У того же Даниила Андреева есть поэма о Москве «Симфония городского дня», где пэоном II передается движение массы:
Гремящими рефренами,
упруже ветра резкого,
Часов неукоснительней,
прямей чем провода,
К перронам Белорусского, Саратовского, Ржевского
С шумливою нагрузкою подходят поезда.
Встречаются,
соседствуют,
несутся,
разлучаются
Следы переплетенные беснующихся шин,
Вращаются, вращаются, вращаются, вращаются
Колеса неумолчные бряцающих машин.
Пэон Ш из всех четырехсложников наиболее част в русской поэзии, больше того, это один из самых древних русских метров. Его характерный напевный ритм можно услышать уже в русских былинах:
Как во славном было городе во Киеве…
В ХХ веке пэон Ш весьма обычен, и очень разнообразен — от урегулированного:
Навевали смуть былого окарины
Где-то в тихо вечеревшем далеке,
И сирены, водяные балерины,
Заводили хороводы на реке. (Северянин)
до вольного:
Слышишь: к свадьбе звон святой,
Золотой!
Сколько нежного блаженства в этой песне молодой! (Бальмонт, пер. из Эдгара По)

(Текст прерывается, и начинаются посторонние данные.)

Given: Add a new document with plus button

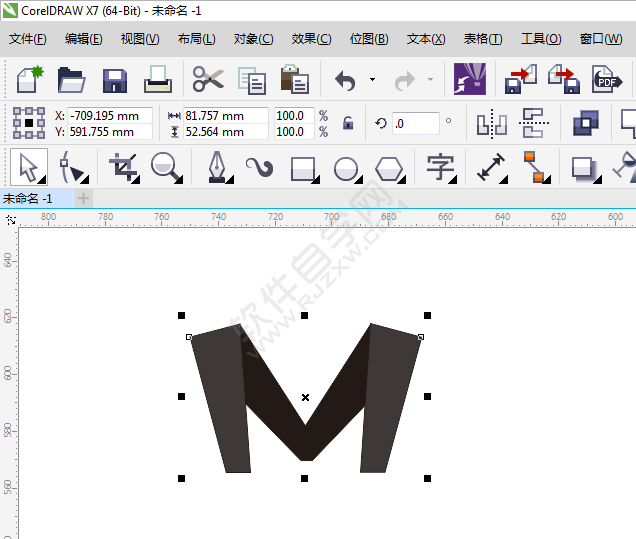Looking at the screenshot, I should click(x=84, y=198).
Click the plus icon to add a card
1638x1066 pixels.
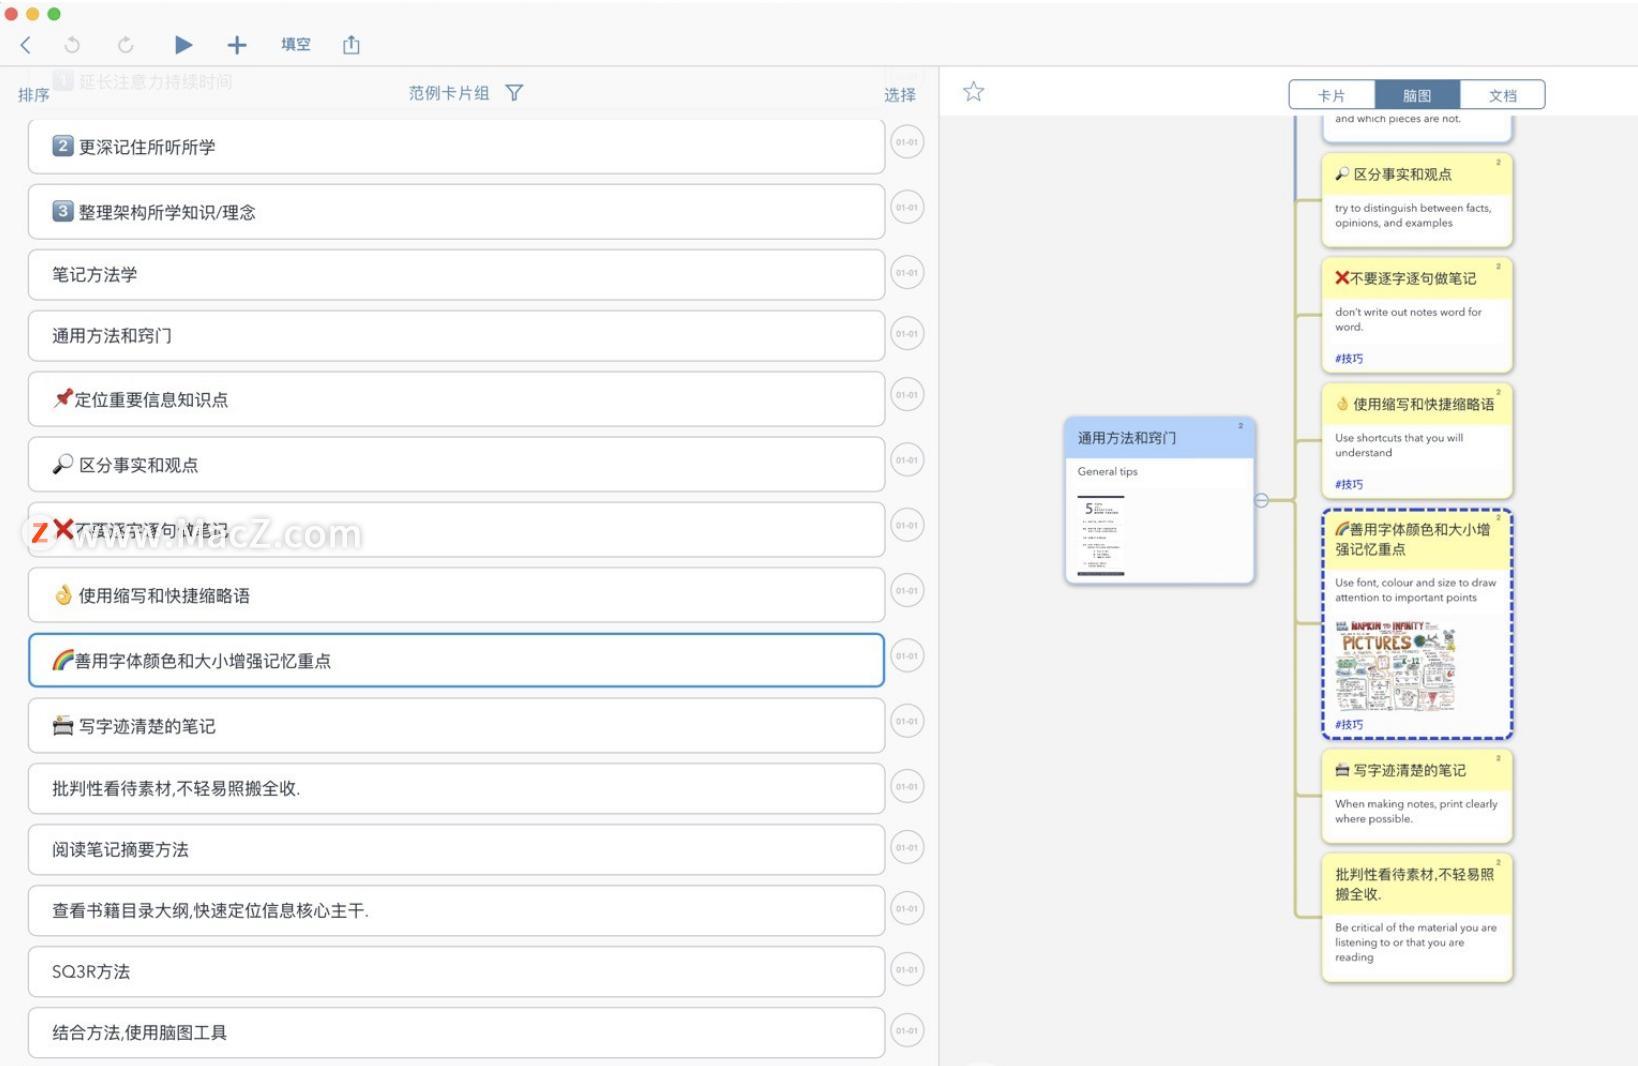(x=237, y=45)
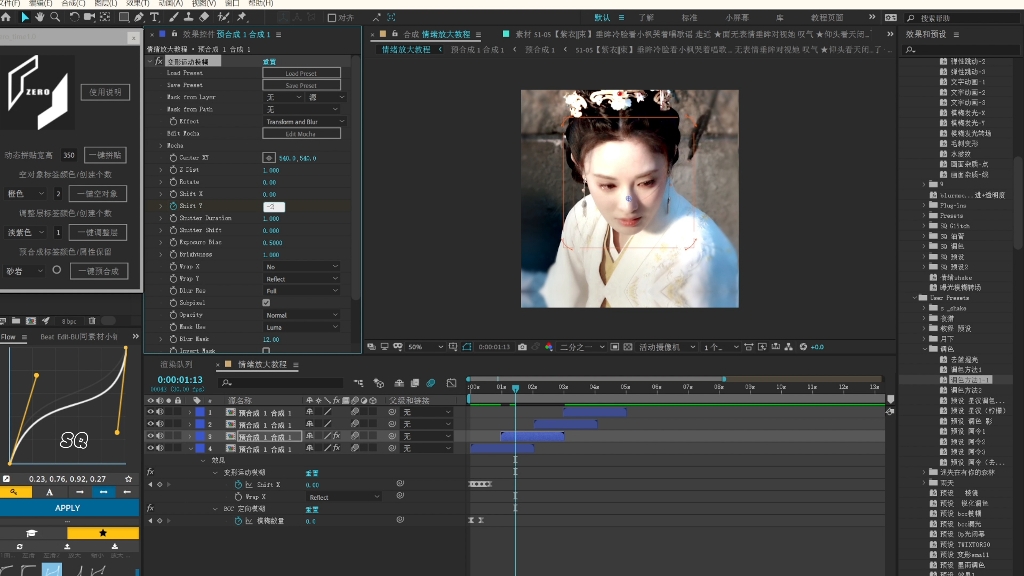Select the Eraser tool
Image resolution: width=1024 pixels, height=576 pixels.
pos(204,17)
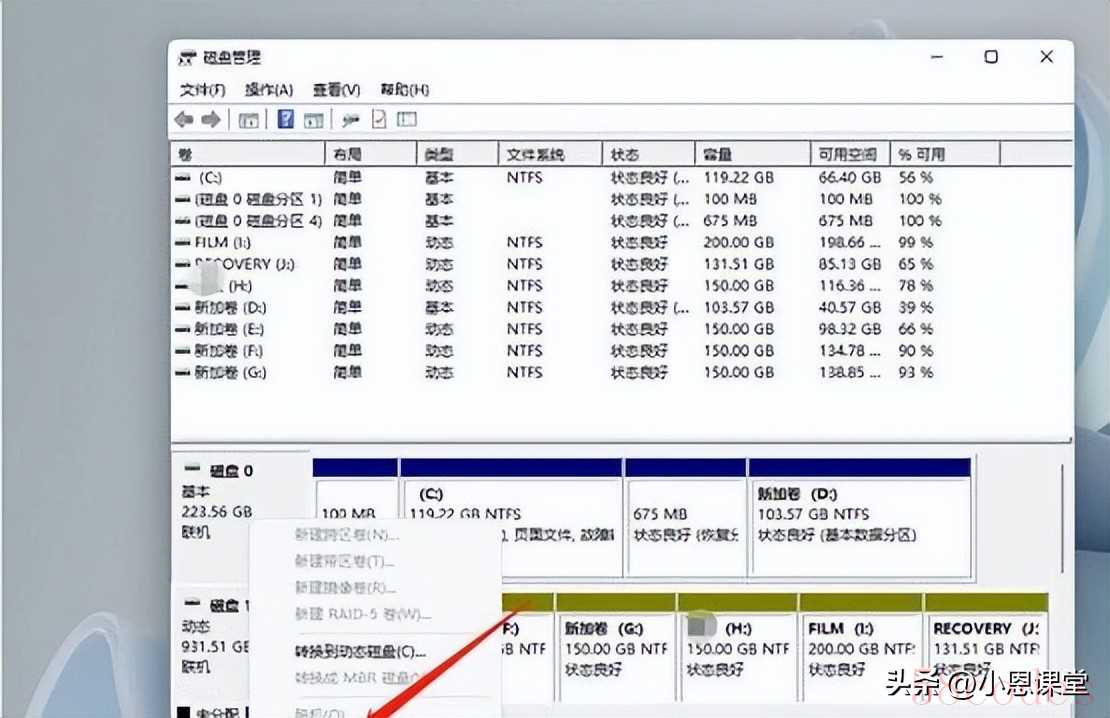Click the pane icon left of Help
The image size is (1110, 718).
[x=248, y=120]
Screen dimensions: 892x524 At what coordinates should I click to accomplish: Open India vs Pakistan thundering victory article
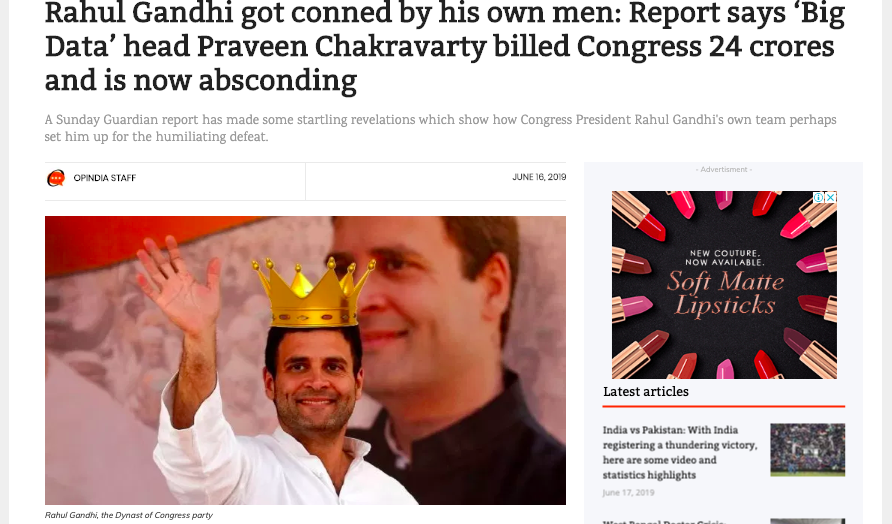tap(680, 452)
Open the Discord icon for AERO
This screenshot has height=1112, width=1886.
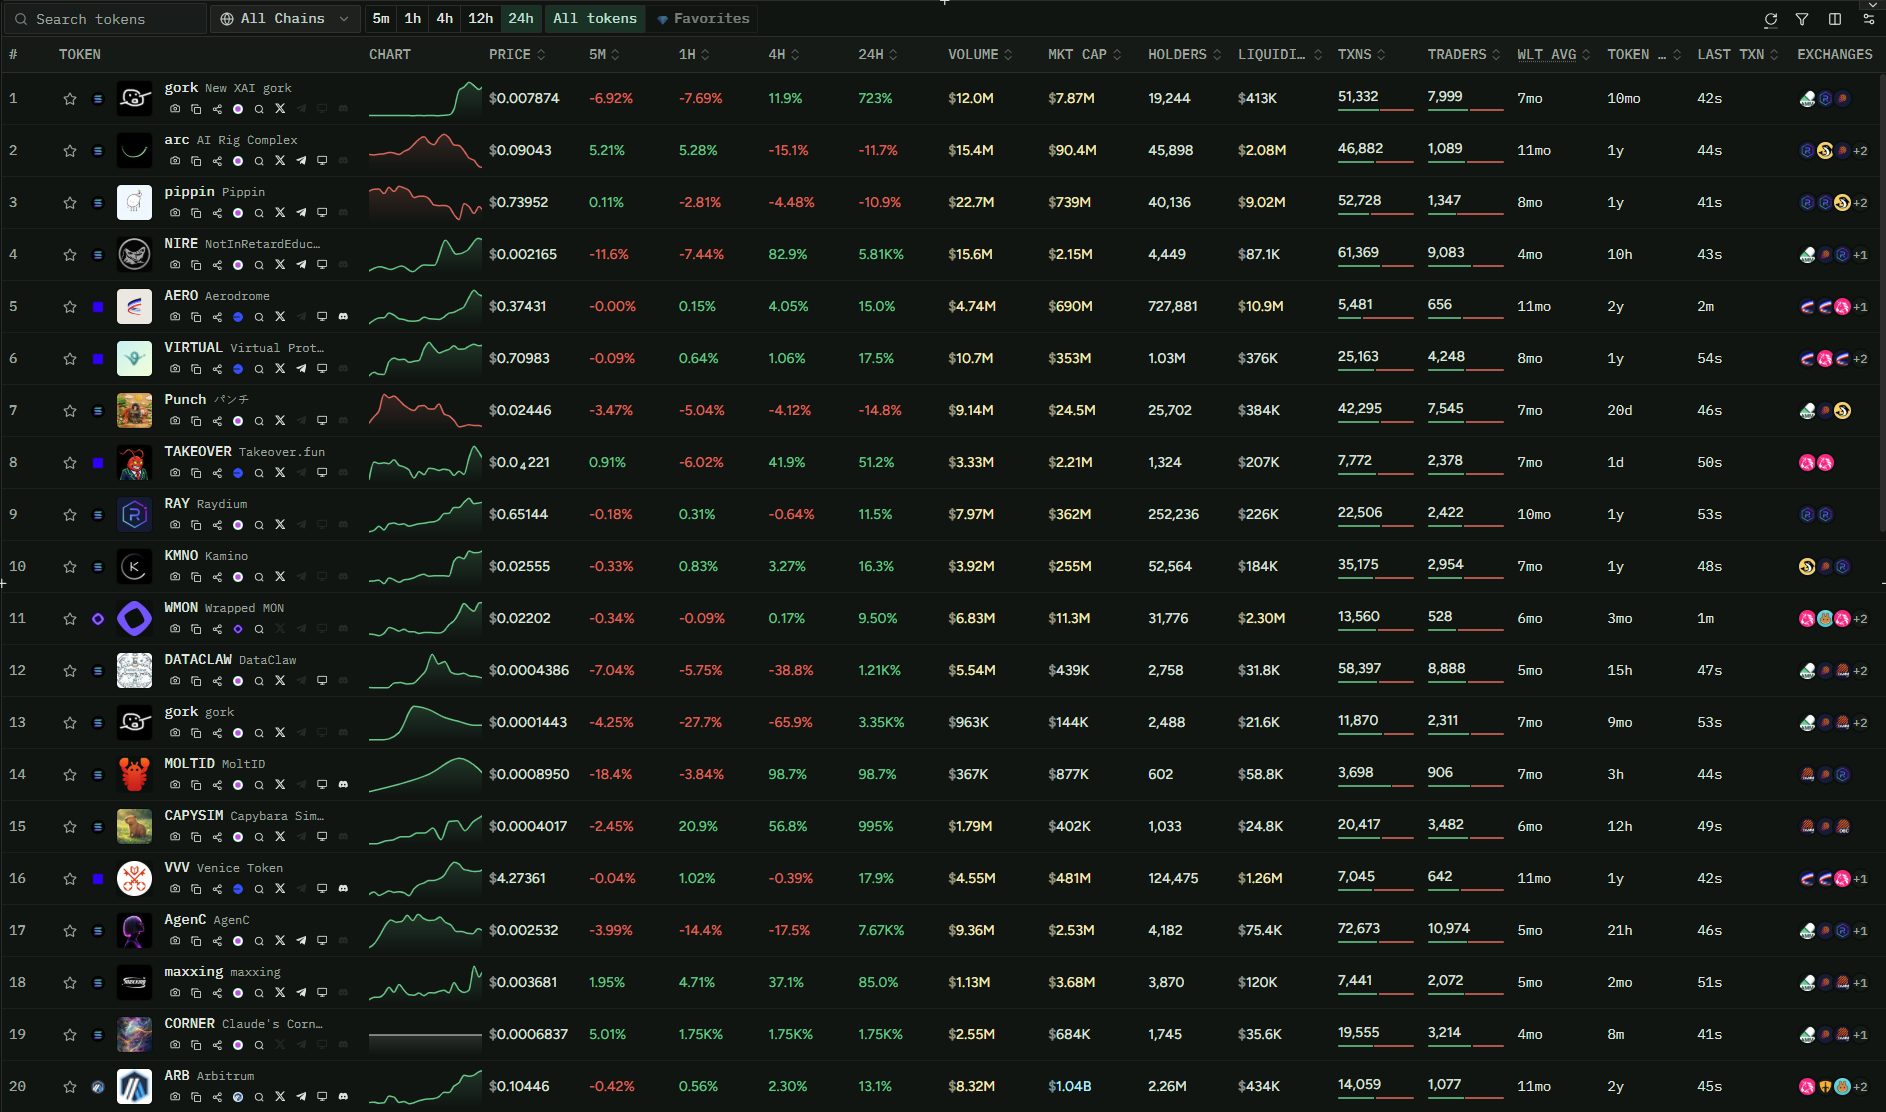343,317
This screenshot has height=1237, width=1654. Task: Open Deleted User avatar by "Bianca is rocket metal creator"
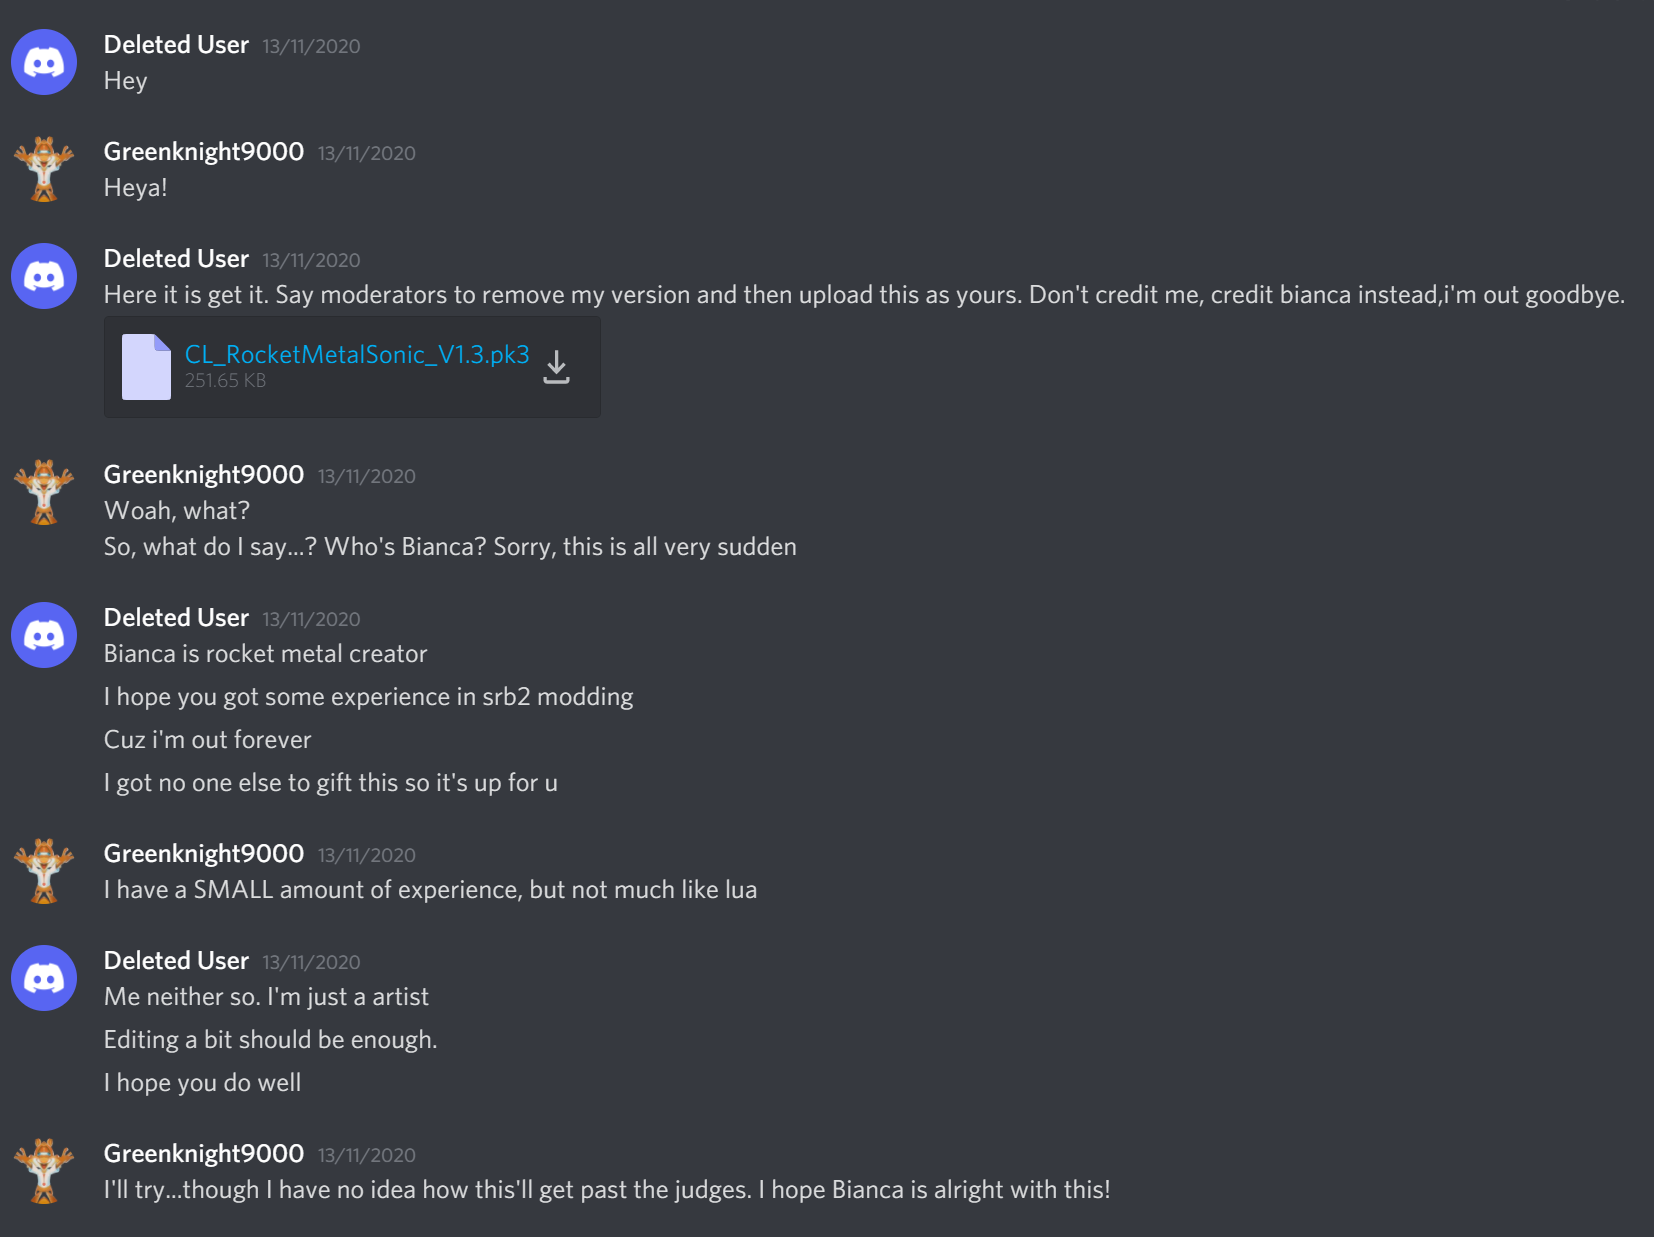click(x=44, y=635)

Для пэона Ш характерна протяжная напевность при легкости звучания, при этом содержание стихов, написанных этим метром, может быть самым разнообразным. Вот лишь два примера:
Умиротворенно-тихое, окрашенное нежной чувственностью звучание у Даниила Андреева:
День открыт нам всеми гранями:
Ритмом волн, блаженным жаром,
Родниками, лёгкой ленью,
Стайкой облаков, как пух,
Чтоб, влекомые желаньями,
Шли мы вдаль, в его селенья,
За бесценным Божьим даром
Страстью двух — и счастьем двух.
Экстатически-стремительное, захлебывающееся — у Владимира Высоцкого:
Мы успели — в гости к богу не бывает опозданий.
Так что ж там ангелы поют такими злыми голосами?
Или это колокольчик весь зашелся от рыданий,
Или я кричу коням, чтоб не несли так быстро сани?
Пэон IV — относительно редко встречающийся метр, который отличается очень медленным ритмом (как бы ожидания ударного слога):
Из-за чего, из-за кого все нивы смяты
И поразвеян нежных яблонь белоцвет? (Северянин)
Здесь заслуживает внимания естественность вопросительной интонации, идущей от самого этого чувства ожидания.
В очень редком для Стихиры примере пэона IV:
www.stihi.ru/... (Нэйл):
Парили думы в запредельности желаний,
Сияла ночь, ловила облачные сны,
Снежинки падали, вальсировали с нами,
И небеса роняли хлопья тишины.
та же медленность, но теперь — в плавном кружении снежинок… И вопросительность — тоже чувствуется, но по-другому.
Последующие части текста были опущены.